引退口にし「恥ずかしいです」 栗山巧に漏らした弱音、心が折れかけるも…“救われた”1軍投手からの「是澤に受けてほしい」
プロ4年目を迎えた西武・是澤涼輔【写真:加治屋友輝】大学4年間でわずか4試合、強肩を武器につかみ取ったプロへの切符
高校、大学では目立った実績を残せなかった。それでも、夢だけは諦めなかった。大卒4年目を迎える西武の是澤涼輔捕手が、7月31日に支配下選手契約を結んだ。育成選手として歩んだ3年半。一度は「もうやれないかな」と思ったこともあった。それでも、諦めずに続けた先に、待ち望んでいた瞬間があった。
三重県出身の是澤は、子どもの頃からプロ野球選手になることが夢だった。テレビでプロ野球中継を見るのが好きで、当時通っていた塾が商業施設の2階にあった。勉強している間、母親は1階で買い物をしていた。
塾が早く終わると、家電量販店のテレビの前へ向かい、中日の試合を見ながら母の迎えを待った。「子どもながらに『打ってくれよ』と思っていたんです。『自分だったらここで打つ』と思っていたので、その時の気持ちが今も原動力になっています」。

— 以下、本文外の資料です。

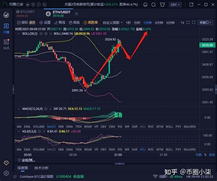Open the notification bell icon
The height and width of the screenshot is (181, 217).
coord(145,5)
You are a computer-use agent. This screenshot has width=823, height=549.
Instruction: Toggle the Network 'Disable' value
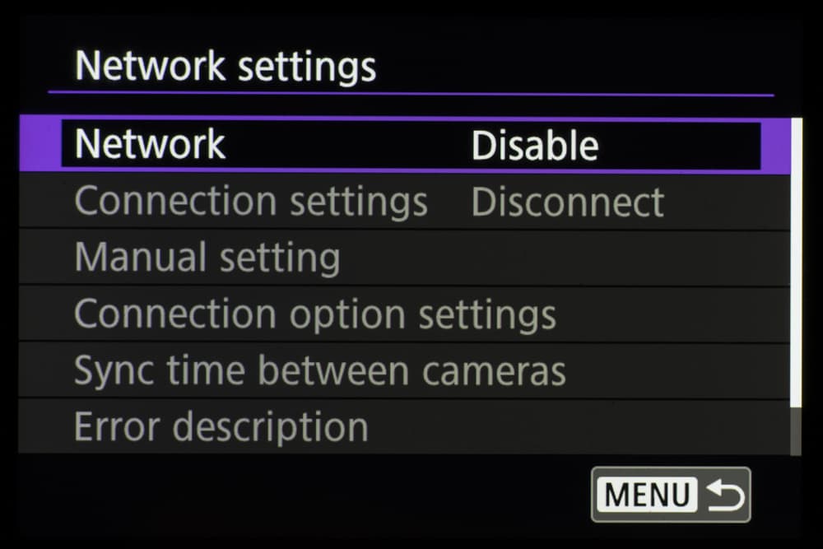point(534,146)
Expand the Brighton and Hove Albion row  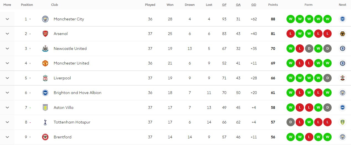[x=7, y=93]
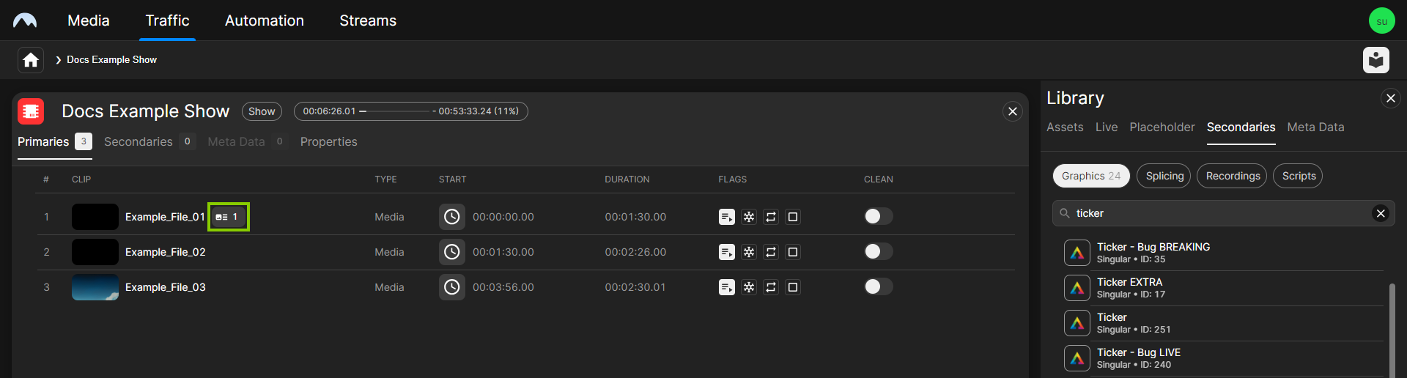Open the Placeholder tab in Library
The height and width of the screenshot is (378, 1407).
click(1162, 127)
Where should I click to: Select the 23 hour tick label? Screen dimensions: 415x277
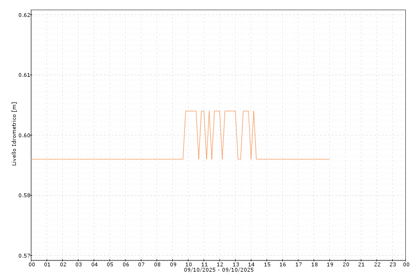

中学は私立に進学し、野球だけでなく勉強にも力を入れていた。「母親が野球漫画の影響を受けていて、高校の野球部員は野球だけやって、授業中は寝ているものだと思っていました。『勉強はできる時にやっておいたほうがいい』と、中学は私立に進学させてくれたんです」。
健大高崎高に進学…憧れたのは後のチームメートとなる柘植世那だった
群馬県の健大高崎高に進み、野球部入部説明会の後には、同校の青柳博文監督から「東大を目指せ」と言われたほどの学力を誇っていた。勉強は好きだったが、胸にあった夢はずっとプロ野球選手だった。憧れたのは、後にチームメートとなる西武の柘植世那捕手だった。「『機動破壊』の全盛期で、その司令塔みたいな存在で、それがかっこよくて。漫画の主人公ってだいたい寮生活じゃないですか。だから地元を離れることに抵抗はなかったですね」。
3年の春には高卒からのプロ入りは難しいと判断し、大学進学を決意して法大へ進んだ。入部直後はAチームでプレーし、順調なスタートを切ったかに見えたが、ほどなくしてCチームへ降格した。そこからはグラウンド整備と室内練習場を往復する日々。それでも、プロ野球選手になる夢を諦めることはなかった。
「1年生の時に、高校の同級生だった山下航汰(元巨人)がイースタン・リーグで首位打者を獲って、その姿を見ていました。自分も頑張ろうと思っていました」。肩には自信があった。そこをアピールできれば、育成でもプロに行ける。そう信じて努力を続けた。
大学4年間でリーグ戦出場はわずか4試合。それでも、野球に真摯に取り組む姿勢と強肩を評価され、2022年のドラフトで西武から育成4位で指名された。「いけると思っていたんですけど、いざテレビで名前を呼ばれると不思議な感じがしました」。諦めなかった夢が、現実になった瞬間だった。
先輩の言葉や評価に救われた支配下への道
ただ、プロ入り後も順風満帆ではなかった。育成3年目の昨年、初めて心が折れかけた。「チームが再建期だということも分かっていました。その中で一度も1軍で出場していない。年齢的にも若くはないです。『これはもうやれないな』って思ってしまいました」。
セカンドキャリアを考えるなら、できるだけ若いうちのほうがいい。そんな思いも頭に浮かぶ中、悩んだ末にアドバイスを求めたのは、今季限りで現役を退く栗山巧外野手だった。